Johnson’s hopes vanished in February, however, when President Donald Trump’s administration scrapped the standards before they took effect as part of broader efforts to ensure the nation’s grid ‌can meet surging demand from data centers. Now she wonders if she’ll ever get to see the changes she’s been fighting for since her youth.

“You take two steps forward and four steps back,” said Johnson, 75. “I am used to that backwards trend but how many generations will it take to make those positive changes stick?”

Trump’s rollbacks in support of AI mark a reversal in U.S. environmental policy and a painful truth for America’s clean air activists: After years pushing coal toward the exits, the rise of power-hungry data centers has nudged the country’s most polluting power source back to the stage.

Trump last year issued an executive order entitled “Reinvigorating America’s Beautiful Clean Coal Industry”, opens new tab that said coal-fired power was crucial to meeting the rise in U.S. electricity demand driven by the construction of artificial intelligence data processing centers.
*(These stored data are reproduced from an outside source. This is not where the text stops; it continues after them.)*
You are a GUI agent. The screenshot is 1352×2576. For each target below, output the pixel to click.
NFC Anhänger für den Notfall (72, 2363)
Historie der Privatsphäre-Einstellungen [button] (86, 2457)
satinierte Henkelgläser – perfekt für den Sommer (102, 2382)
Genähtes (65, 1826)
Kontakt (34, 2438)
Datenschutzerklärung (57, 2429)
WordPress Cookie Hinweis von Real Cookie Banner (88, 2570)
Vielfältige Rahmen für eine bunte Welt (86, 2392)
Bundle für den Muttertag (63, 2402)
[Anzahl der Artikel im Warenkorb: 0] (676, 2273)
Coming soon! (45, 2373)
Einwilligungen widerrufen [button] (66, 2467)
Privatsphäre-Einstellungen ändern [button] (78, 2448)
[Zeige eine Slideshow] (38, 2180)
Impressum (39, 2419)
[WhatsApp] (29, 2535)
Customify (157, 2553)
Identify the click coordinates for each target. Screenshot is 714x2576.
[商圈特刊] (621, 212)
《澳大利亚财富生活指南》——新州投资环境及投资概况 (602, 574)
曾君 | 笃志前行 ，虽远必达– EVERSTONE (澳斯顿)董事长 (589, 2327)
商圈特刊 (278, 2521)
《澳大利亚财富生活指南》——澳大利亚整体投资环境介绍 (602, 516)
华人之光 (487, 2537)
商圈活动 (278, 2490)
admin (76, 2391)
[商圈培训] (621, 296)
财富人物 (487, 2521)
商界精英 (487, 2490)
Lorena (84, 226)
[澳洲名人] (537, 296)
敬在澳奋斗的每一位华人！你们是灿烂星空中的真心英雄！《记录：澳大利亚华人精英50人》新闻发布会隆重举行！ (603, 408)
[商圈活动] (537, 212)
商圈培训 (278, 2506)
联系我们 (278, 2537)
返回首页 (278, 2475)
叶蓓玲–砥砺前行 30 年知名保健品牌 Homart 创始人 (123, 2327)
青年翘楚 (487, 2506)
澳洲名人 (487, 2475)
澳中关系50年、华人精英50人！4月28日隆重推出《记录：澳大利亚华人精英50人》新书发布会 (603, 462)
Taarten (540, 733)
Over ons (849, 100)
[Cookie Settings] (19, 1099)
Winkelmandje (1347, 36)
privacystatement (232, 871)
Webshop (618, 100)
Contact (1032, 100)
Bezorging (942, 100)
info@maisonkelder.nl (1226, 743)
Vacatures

He has since provided funding to keep old plants running, issued orders to delay plant retirements, and rolled back environmental regulations on ​mercury and other toxins to free plants from costly upgrades.

“Ensuring affordable baseload power, including coal, is essential for keeping the lights on and heating American homes,” the U.S. Environmental Protection Agency said in an emailed statement about the regulatory rollbacks. “EPA is committed to ensuring clean air for all Americans regardless of race, gender, creed, or background.”

The U.S. Department of Energy ​estimates artificial intelligence and data‑center growth will create 50 gigawatts of new electricity demand by 2030 – a nearly 4% increase over the 1,300 gigawatts produced by all U.S. power plants in 2025.

Reuters interviewed 20 air quality activists and health advocates for this story and found all had identified ⁠the AI boom – and the policies supporting it – as the biggest potential threat to U.S. air quality due to its need for power, including from dirty sources like coal.

Over the past decade, the number of U.S. coal plants providing energy to the grid and other industrial operations dropped to about 200 from nearly 400 in 2015, according to EPA data examined by Reuters. But that pace has slowed ​fast.

In 2025 only four plants producing 2.6 gigawatts were retired, compared with 94 producing 15 gigawatts in 2015, as the DOE issued emergency orders keeping them online, according to the U.S. Energy Information Administration.